Problem details: Take the line containing "You are a computer-use" and every line after it to the end of the records, and copy them exactly, excluding pictures.

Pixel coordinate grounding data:
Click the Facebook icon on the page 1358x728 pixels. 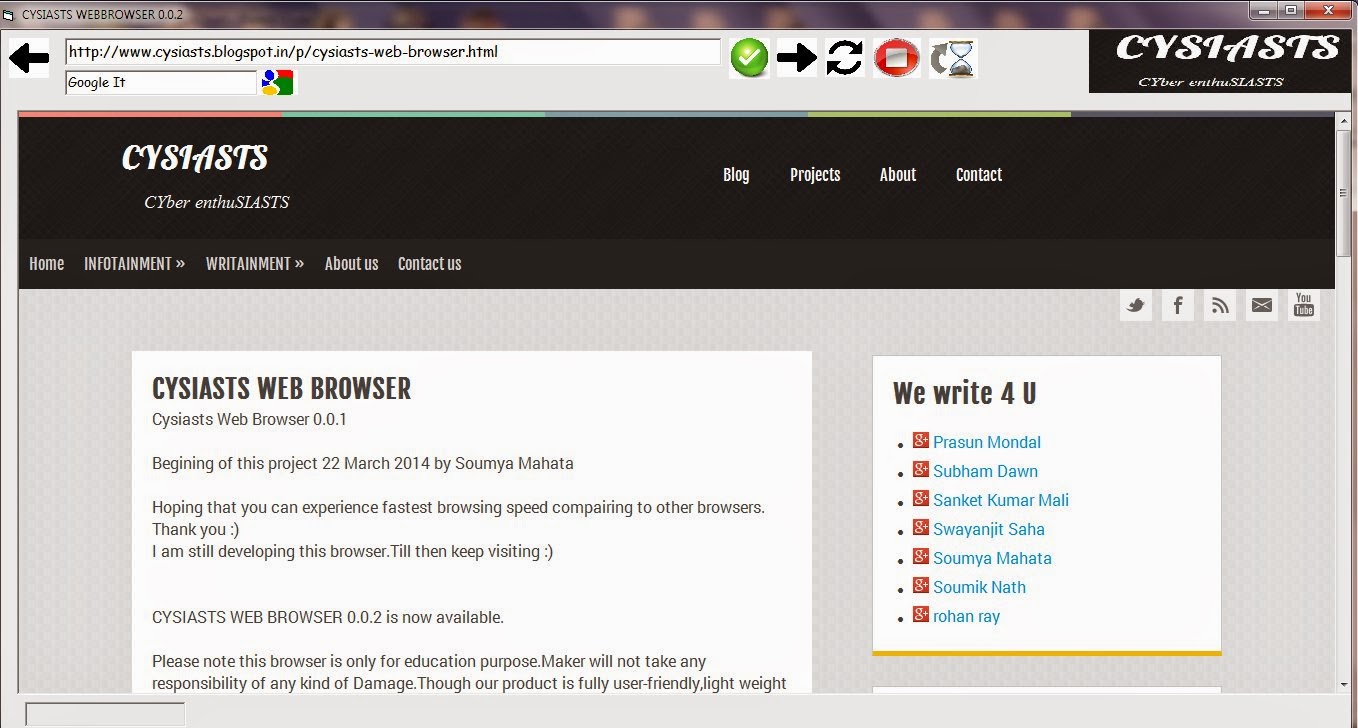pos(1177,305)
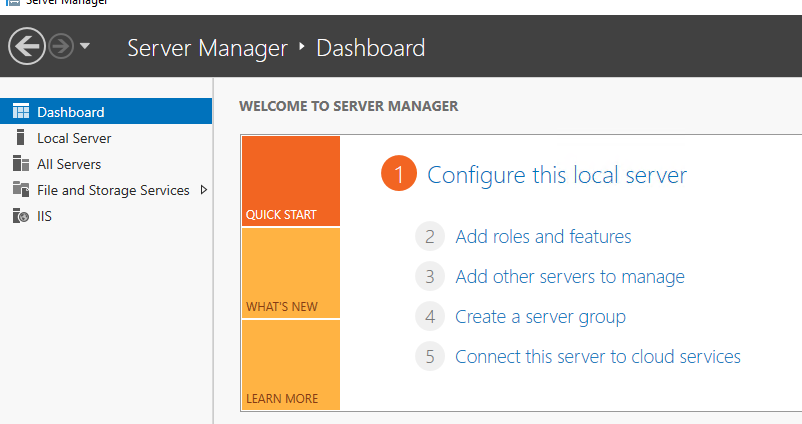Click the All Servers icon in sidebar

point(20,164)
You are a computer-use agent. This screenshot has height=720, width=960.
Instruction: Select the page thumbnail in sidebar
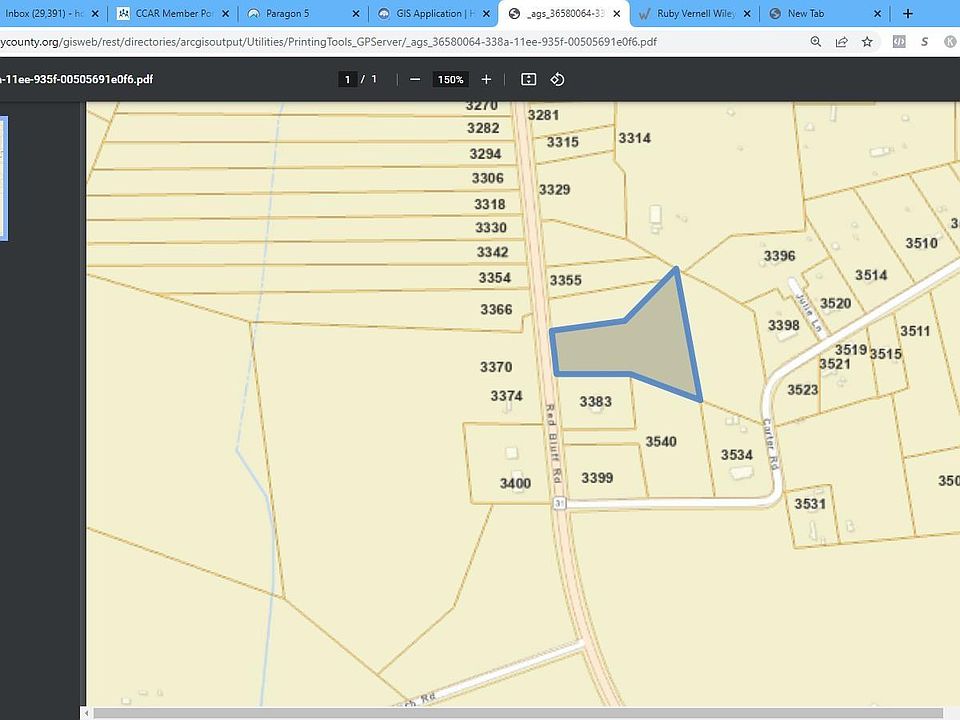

Answer box:
You are a computer-use agent. This screenshot has height=720, width=960.
Instruction: Select the page thumbnail in sidebar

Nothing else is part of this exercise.